- [Exercise]
Which lines in the data below contain the string "Clear"? Pull out every one of them, treating uppercase and lowercase as different.

Stored entries
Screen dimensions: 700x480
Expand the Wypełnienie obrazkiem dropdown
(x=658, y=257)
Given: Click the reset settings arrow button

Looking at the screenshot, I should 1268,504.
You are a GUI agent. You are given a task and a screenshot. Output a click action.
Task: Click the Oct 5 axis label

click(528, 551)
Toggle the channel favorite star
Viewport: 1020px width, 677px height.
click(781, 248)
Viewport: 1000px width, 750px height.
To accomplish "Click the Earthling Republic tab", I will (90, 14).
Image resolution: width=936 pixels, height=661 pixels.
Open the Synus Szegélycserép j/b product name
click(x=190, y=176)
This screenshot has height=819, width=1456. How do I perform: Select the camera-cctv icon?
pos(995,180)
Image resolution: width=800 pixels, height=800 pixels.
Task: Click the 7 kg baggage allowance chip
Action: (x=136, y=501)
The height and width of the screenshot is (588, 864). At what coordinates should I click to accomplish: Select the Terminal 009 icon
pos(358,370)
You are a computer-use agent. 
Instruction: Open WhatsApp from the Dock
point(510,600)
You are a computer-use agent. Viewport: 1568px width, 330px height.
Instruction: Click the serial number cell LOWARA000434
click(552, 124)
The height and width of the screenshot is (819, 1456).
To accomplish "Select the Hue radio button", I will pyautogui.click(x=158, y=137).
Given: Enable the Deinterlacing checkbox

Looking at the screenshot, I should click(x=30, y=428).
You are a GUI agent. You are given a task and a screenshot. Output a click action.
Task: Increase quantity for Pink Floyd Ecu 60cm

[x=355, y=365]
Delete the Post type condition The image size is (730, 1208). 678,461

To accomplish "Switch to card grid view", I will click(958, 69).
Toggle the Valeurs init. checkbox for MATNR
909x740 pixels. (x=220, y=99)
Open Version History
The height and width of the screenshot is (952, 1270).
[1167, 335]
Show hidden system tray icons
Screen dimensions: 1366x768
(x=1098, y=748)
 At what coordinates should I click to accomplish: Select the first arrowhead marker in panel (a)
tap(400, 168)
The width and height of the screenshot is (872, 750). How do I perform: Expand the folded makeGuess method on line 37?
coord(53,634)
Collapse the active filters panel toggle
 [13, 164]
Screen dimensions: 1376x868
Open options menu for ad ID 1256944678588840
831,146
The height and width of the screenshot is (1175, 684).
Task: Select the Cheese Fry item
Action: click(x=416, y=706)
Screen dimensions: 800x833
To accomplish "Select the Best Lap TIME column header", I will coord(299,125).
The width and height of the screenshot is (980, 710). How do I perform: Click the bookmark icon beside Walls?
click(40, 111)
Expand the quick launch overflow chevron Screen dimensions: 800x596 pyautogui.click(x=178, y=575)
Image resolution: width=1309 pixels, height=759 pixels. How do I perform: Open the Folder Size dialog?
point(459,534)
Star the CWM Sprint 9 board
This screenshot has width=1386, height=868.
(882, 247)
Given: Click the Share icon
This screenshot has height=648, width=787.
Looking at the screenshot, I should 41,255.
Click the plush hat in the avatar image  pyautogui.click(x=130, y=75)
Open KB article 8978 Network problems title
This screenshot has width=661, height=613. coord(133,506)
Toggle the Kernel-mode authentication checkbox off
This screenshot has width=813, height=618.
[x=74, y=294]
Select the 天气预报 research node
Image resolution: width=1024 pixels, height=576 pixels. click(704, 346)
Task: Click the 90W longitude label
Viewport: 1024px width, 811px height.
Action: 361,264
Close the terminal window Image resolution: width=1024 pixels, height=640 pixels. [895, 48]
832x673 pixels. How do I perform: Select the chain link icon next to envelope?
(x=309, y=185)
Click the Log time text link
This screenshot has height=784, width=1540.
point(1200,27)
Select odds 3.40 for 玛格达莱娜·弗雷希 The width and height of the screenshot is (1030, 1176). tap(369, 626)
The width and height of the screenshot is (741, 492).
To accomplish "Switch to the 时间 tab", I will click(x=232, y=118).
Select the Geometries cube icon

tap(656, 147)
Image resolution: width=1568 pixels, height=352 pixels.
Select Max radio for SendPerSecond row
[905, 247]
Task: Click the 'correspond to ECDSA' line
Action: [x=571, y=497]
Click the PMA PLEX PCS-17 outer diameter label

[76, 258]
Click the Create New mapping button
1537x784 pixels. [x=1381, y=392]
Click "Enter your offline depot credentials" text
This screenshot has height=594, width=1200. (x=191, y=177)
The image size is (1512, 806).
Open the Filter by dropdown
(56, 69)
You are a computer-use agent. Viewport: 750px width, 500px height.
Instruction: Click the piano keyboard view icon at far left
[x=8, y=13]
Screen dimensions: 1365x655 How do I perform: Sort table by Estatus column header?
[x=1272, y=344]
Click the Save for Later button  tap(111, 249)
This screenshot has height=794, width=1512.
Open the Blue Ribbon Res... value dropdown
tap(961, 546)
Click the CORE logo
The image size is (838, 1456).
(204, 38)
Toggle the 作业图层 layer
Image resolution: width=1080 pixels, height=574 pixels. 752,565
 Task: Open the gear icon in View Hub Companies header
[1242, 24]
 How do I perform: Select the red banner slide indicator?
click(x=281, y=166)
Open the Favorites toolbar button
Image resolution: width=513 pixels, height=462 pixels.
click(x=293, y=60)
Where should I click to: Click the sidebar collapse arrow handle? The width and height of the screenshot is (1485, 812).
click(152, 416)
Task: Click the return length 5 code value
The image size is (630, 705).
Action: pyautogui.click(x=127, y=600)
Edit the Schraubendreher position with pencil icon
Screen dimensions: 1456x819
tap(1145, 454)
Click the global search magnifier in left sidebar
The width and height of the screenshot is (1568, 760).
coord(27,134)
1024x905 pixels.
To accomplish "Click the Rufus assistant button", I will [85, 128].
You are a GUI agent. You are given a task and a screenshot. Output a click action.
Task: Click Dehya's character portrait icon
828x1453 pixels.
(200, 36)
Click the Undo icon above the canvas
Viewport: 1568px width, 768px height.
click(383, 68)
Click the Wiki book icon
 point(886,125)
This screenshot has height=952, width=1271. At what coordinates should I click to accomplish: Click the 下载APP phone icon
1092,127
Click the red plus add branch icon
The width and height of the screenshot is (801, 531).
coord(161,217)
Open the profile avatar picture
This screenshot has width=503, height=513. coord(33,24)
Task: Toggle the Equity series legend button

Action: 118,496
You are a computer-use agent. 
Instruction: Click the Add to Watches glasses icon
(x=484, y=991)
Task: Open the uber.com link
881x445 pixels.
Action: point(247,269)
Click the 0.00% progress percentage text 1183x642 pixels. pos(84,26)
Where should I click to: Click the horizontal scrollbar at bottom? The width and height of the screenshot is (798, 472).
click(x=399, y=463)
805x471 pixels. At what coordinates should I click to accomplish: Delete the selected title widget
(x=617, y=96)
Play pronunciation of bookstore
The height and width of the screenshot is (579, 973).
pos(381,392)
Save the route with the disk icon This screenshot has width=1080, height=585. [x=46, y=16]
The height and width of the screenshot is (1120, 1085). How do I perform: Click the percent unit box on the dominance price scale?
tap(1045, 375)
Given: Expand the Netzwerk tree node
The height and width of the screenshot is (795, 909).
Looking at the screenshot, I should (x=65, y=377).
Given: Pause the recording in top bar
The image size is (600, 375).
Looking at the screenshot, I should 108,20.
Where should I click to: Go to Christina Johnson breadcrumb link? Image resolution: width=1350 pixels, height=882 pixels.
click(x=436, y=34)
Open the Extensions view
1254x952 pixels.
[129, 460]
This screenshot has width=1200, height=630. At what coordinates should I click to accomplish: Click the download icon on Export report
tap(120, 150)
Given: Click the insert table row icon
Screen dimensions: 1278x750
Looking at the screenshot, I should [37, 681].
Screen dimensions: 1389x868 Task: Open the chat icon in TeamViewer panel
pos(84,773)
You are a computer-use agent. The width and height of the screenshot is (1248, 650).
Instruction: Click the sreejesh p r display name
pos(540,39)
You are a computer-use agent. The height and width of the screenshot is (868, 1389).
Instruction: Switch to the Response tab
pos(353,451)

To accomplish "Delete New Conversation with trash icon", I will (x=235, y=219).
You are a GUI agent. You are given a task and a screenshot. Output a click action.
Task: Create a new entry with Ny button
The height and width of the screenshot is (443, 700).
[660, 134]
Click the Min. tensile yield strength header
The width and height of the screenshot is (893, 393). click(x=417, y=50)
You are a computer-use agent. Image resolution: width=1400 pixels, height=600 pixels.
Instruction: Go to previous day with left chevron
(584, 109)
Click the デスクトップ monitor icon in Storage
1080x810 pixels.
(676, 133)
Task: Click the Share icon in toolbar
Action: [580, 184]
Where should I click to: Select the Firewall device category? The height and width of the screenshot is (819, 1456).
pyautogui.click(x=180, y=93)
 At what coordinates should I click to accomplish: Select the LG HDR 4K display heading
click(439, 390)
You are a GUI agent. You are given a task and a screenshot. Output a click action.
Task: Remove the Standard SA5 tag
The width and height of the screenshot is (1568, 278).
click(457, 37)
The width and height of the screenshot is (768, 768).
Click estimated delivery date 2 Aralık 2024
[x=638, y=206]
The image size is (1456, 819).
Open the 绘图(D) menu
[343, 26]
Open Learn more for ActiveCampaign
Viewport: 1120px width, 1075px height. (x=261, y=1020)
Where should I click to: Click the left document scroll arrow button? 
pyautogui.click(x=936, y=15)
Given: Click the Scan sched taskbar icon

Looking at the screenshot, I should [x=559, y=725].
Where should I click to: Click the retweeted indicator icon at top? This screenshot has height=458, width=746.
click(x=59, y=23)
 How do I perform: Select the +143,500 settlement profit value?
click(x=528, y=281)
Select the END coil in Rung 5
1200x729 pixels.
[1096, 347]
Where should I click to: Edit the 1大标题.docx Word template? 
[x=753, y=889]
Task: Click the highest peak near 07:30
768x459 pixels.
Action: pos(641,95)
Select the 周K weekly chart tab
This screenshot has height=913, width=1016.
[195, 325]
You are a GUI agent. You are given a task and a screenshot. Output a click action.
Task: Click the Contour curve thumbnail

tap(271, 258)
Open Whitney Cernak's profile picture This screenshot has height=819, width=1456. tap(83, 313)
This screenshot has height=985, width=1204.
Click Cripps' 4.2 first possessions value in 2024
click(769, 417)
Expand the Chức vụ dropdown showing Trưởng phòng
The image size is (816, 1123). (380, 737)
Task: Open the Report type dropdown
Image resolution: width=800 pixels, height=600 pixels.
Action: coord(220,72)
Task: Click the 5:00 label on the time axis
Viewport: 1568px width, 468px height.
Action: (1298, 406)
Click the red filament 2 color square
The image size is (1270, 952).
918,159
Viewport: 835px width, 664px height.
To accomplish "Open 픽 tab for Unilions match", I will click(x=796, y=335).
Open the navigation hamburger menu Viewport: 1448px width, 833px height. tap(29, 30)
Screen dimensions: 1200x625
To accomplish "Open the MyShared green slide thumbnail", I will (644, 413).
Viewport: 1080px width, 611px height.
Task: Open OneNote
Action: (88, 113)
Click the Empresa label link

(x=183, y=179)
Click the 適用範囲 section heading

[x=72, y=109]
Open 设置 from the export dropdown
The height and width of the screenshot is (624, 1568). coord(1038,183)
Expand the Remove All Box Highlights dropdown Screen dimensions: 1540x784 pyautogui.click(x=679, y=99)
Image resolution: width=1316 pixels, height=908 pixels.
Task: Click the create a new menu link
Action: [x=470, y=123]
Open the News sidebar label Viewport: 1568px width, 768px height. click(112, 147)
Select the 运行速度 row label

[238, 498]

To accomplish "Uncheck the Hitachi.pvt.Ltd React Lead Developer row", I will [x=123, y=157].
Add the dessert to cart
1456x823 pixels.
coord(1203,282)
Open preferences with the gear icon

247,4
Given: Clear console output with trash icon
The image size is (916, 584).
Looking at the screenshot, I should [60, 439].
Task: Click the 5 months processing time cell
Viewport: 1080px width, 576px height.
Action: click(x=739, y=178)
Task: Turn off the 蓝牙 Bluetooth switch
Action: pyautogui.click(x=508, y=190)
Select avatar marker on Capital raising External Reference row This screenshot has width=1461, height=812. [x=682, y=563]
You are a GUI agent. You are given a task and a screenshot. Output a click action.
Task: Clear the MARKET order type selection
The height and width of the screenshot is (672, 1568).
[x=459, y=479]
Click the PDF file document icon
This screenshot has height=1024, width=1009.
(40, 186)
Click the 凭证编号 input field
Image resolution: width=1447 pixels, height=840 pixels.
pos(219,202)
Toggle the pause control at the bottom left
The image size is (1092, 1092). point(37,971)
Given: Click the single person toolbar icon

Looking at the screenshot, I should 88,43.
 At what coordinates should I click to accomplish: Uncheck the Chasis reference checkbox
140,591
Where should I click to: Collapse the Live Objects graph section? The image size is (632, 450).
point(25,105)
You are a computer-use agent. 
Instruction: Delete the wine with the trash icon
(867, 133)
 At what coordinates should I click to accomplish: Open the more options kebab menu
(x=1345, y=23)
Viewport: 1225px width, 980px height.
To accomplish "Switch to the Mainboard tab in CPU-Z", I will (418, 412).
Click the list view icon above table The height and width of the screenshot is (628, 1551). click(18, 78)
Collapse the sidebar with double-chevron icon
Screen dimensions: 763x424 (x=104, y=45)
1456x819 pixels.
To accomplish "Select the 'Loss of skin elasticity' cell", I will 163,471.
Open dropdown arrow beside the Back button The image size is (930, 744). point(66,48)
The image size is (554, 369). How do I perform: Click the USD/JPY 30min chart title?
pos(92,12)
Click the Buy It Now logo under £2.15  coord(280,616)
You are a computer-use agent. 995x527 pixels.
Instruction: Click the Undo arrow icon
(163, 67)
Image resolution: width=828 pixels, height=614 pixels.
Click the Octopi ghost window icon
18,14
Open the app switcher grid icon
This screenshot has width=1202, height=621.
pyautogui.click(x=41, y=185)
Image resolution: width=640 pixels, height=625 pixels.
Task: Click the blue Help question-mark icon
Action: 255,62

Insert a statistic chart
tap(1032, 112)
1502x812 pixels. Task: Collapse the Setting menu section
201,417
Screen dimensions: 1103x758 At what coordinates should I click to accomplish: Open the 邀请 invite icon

- [Task result]
Given: Clear console output with trash icon
Task: Clear the MARKET order type selection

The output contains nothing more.